Les compagnons des patientes ne sont pas non plus épargnés. L’inquiétude est le sentiment qui s’exprime le plus chez eux lorsqu’ils apprennent la pathologie de leur conjointe, suivie de la compréhension et de la compassion. Toutefois, 17% ressentent de la frustration, de la gêne et/ou du dégoût.

La majorité des compagnons des femmes atteintes d’endométriose estiment qu’ils sont la seule personne sur qui leur compagne peut compter. Ils sont aussi 32% à culpabiliser de ne pas prendre assez soin d’elle. En revanche, ils sont également 25% à ne pas se sentir libre de faire ce qu’ils souhaitent et 22% à avoir envie de tromper leur conjointe. Ces données révèlent l’intérêt de prendre en charge, non pas seulement la patiente mais également son couple.
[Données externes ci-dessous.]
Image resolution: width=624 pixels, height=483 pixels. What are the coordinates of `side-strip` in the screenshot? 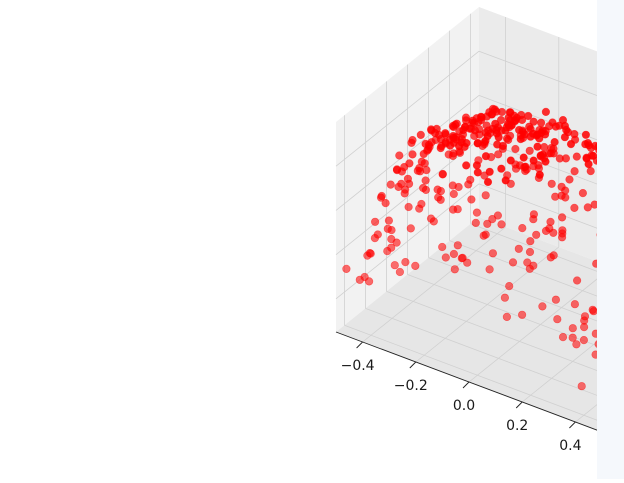 It's located at (610, 240).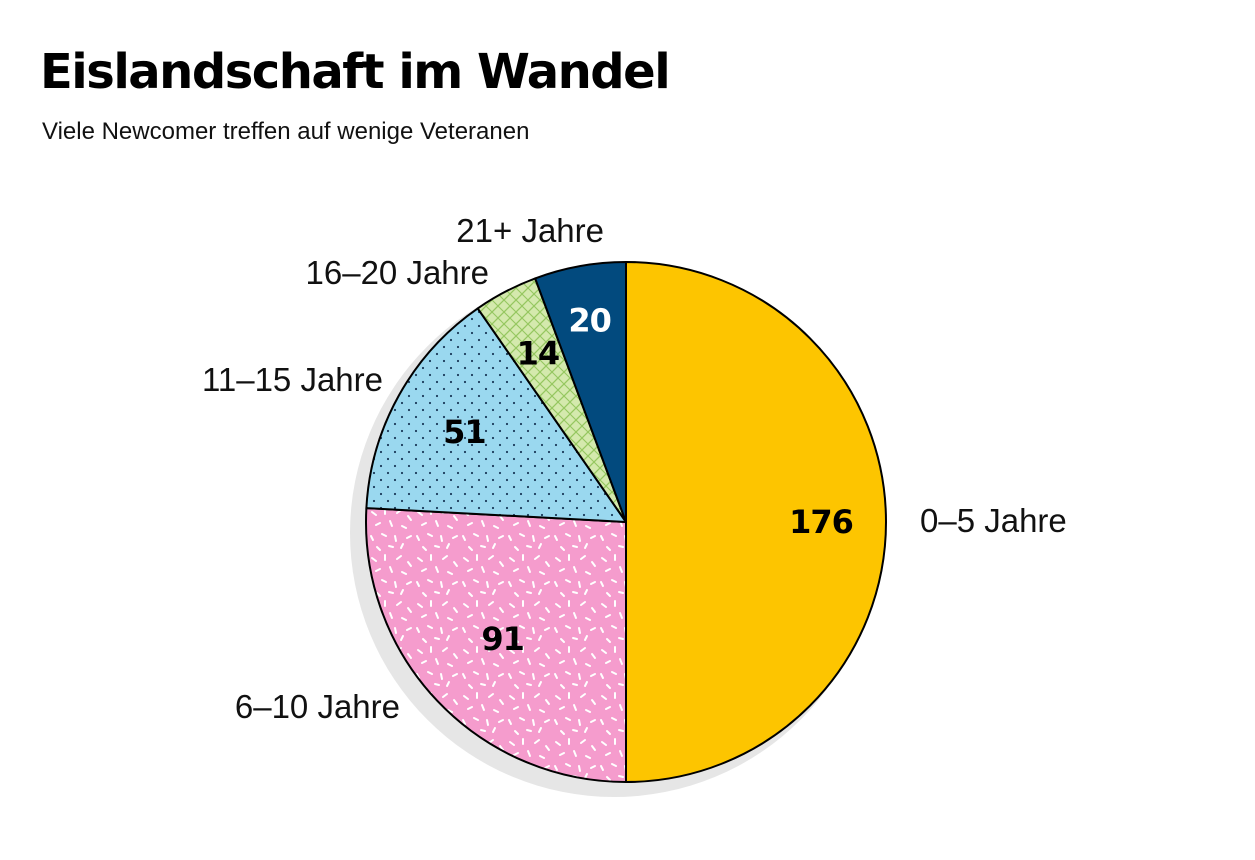  Describe the element at coordinates (538, 354) in the screenshot. I see `value-label-16-20-jahre: 14` at that location.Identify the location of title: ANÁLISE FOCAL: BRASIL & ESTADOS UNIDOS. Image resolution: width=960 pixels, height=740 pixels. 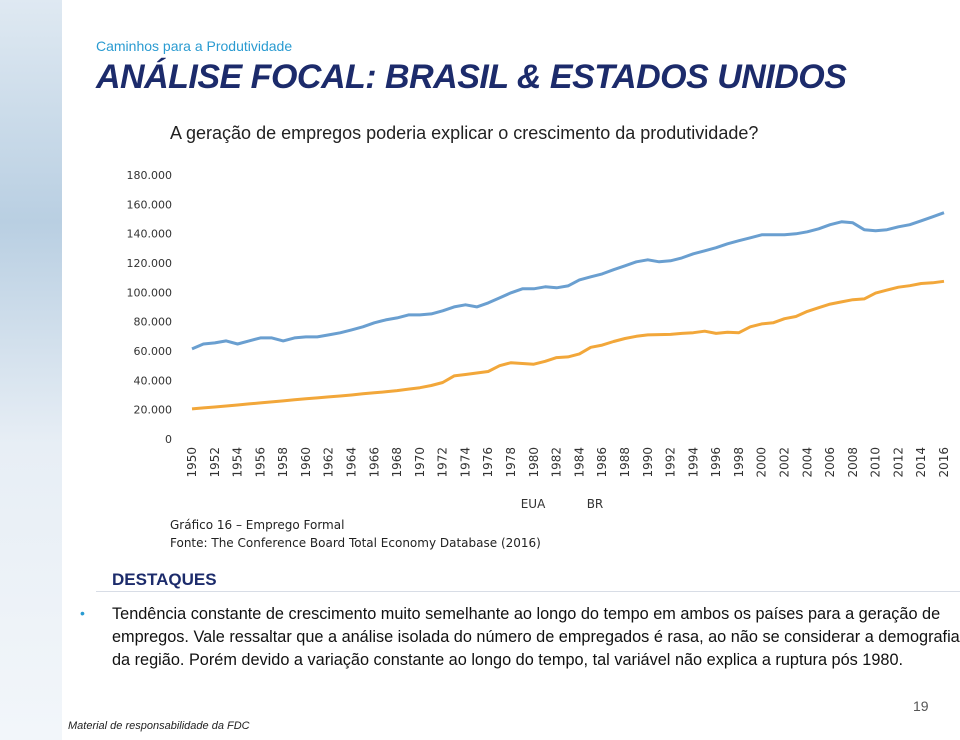
(472, 77). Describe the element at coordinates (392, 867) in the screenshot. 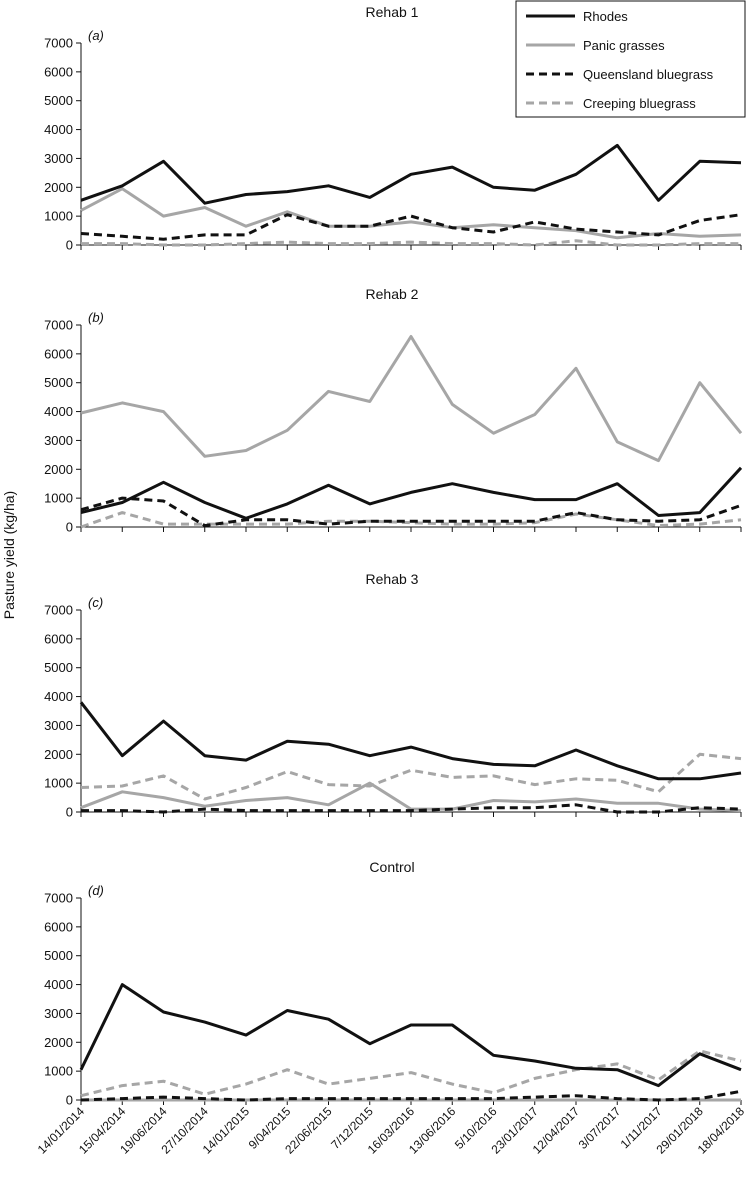

I see `panel-title: Control` at that location.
Si pour 1 conjoint sur 5, l’endométriose reste un sujet tabou, une majorité se dit quand même plutôt à l’aise avec le sujet

Un impact non négligeable sur la vie affective et sexuelle

Les patientes rencontrent de nombreux problèmes dans leur vie intime dus à leur maladie : 71% d’entre elles évoquent, par exemple, une baisse de la libido. Plus d’un tiers des femmes se sont vu reprocher les plaintes quant à leurs douleurs et un quart d’entre elles ont déjà songé à se séparer de leur conjoint.
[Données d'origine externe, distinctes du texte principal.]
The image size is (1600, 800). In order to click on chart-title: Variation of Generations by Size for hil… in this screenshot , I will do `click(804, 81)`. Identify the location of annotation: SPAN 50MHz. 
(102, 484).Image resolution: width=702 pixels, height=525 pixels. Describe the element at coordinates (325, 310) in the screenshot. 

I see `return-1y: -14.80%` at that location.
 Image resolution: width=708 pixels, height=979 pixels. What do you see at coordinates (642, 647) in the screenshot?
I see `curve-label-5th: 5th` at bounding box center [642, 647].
En parallèle, leurs compagnons sont aussi confrontés à des difficultés. Près de la moitié d’entre eux a peur de faire mal à sa partenaire lors des rapports et près d’un tiers relate l’absence de rapports sexuels pendant des semaines, voire des mois.

Dans un autre contexte, l’endométriose a aussi un impact sur la fertilité : la moitié des répondantes souligne avoir eu des difficultés à tomber enceinte. Un tiers d’entre elles a dû recourir à une procréation médicalement assistée dont la moitié a donné lieu à une grossesse.
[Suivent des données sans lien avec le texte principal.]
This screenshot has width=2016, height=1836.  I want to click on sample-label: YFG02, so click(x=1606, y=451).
Au vu des difficultés rencontrées, les patientes sondées émettent plusieurs propositions pour améliorer leur prise en charge. Elles souhaiteraient principalement que les connaissances et la formation des professionnels de santé sur leur pathologie soient améliorées. Le grand public les rejoint, d’ailleurs, sur ce point. En outre, elles voudraient la création et la labélisation de centres experts spécialisés dans la prise en charge de l’endométriose dans chacune des 13 grandes régions françaises. En effet, elles préféreraient être suivies par un établissement spécialisé même s’il est plus éloigné de leur domicile.